King Kong is a Pre-Code 1933 fantasy monster adventure film co-directed by Merian C. Cooper and Ernest B. Schoedsack, and written by Ruth Rose and James Ashmore Creelman after a story by Cooper and Edgar Wallace. The film tells of a gigantic island-dwelling apeman creature called Kong who dies in an attempt to possess a beautiful young woman. The film stars Bruce Cabot, Fay Wray and Robert Armstrong and opened in New York City on March 2, 1933 to good reviews. Kong is distinguished for its stop-motion animation by Willis O'Brien and its musical score by Max Steiner. The film has been released to video, DVD, and Blu-ray, and has been computer colorized. In 1991, the film was deemed "culturally, historically and aesthetically significant" by the Library of Congress and selected for preservation in the National Film Registry. It has been remade on two occasions; one in 1976 and the other in 2005.
Prehistoric Creatures[]
- King Kong the Gorilla-like Beast (Gigantopithecus)
- Stegosaurus (the ship's crew killed it),
- Brontosaurus (mauls four crew members to death),
- Megalania (seen climbing up to attack Jack Driscoll),
- Tyrannosaurus Rex (it attacks Ann but Kong breaks its jaws),
- Teratornis (seen pecking at the carcass of the tyrannosaurus),
- Tanystropheus (tries to strangle Kong, who slams it to the ground and kills it),
- Pteranodon (the first major flying creature on the island that menaces Ann, but it is killed by Kong).
Background[]
Before King Kong hit the silver screen, a long tradition of jungle films existed, and, whether drama or documentary, such films generally adhered to a narrative pattern that followed an explorer or scientist into the jungle to test a theory only to discover some monstrous aberration in the undergrowth. In such films, scientific knowledge could be turned topsy-turvy at any time and it was this that provided the genre with its vitality, appeal, and endurance.
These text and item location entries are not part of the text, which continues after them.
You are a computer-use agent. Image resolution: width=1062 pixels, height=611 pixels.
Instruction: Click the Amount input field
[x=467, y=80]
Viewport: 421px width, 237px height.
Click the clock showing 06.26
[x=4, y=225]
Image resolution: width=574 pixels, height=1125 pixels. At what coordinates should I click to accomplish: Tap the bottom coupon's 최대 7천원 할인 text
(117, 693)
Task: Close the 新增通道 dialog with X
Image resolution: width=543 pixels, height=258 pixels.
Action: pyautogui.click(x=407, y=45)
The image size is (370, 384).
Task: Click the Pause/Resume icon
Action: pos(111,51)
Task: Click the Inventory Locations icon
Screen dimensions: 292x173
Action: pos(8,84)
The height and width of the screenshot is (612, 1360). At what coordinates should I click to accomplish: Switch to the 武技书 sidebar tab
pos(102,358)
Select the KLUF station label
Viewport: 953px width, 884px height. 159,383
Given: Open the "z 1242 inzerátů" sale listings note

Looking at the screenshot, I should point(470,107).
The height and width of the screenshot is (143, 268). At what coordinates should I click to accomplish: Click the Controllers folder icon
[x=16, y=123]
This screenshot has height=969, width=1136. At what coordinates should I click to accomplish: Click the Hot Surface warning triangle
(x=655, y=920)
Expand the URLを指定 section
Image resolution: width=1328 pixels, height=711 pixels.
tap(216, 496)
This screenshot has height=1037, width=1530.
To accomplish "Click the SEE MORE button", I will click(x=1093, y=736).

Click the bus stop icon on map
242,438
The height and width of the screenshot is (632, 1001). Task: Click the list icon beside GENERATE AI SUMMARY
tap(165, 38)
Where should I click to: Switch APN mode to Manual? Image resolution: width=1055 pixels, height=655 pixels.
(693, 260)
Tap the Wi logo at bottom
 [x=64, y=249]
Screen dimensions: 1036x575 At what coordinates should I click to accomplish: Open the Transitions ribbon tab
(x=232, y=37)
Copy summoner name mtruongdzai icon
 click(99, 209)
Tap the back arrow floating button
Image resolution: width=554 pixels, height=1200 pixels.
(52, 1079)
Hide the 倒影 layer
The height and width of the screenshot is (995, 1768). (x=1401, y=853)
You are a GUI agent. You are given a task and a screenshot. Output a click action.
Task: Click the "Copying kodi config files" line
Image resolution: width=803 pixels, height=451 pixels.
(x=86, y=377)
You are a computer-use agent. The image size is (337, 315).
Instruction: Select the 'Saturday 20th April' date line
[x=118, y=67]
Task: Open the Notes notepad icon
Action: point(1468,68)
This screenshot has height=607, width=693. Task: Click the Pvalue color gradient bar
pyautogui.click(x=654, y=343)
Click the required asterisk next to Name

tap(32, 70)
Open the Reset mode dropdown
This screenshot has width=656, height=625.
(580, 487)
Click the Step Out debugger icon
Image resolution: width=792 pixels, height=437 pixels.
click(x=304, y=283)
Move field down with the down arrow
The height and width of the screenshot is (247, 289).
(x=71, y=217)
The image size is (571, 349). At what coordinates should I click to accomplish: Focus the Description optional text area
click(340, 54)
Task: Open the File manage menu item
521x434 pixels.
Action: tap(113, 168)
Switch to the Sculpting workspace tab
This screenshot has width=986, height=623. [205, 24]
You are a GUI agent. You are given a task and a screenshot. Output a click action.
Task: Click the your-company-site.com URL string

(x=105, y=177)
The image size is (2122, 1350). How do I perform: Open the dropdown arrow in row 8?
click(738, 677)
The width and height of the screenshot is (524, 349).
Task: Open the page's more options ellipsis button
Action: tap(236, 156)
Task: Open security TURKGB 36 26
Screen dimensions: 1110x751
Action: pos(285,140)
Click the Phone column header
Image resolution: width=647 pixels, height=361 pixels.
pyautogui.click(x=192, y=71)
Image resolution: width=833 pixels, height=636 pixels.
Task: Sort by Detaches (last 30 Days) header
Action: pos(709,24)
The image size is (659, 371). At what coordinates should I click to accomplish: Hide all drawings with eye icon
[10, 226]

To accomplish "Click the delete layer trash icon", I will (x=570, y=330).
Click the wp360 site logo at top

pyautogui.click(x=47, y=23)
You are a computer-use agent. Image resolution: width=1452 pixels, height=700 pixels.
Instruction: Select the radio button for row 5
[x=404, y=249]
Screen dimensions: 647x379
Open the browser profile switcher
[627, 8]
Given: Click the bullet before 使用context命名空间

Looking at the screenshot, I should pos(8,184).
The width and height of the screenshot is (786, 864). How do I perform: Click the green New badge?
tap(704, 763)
At the turn of the 19th to 20th century, the Lumière Brothers sent film documentarians to places westerners had never seen, and Georges Méliès utilized trick photography in film fantasies that prefigured that in King Kong. Jungle films were launched in the United States in 1913 with Beasts in the Jungle, a film that mixed live actors with lions, a tiger, and other animals. The film's popularity spawned similar pics including a few about "ape men" and gorillas. In 1918, Elmo Lincoln starred in Tarzan of the Apes, and, in 1925, The Lost World made movie history with special effects by Willis O'Brien and a crew that later would work on King Kong.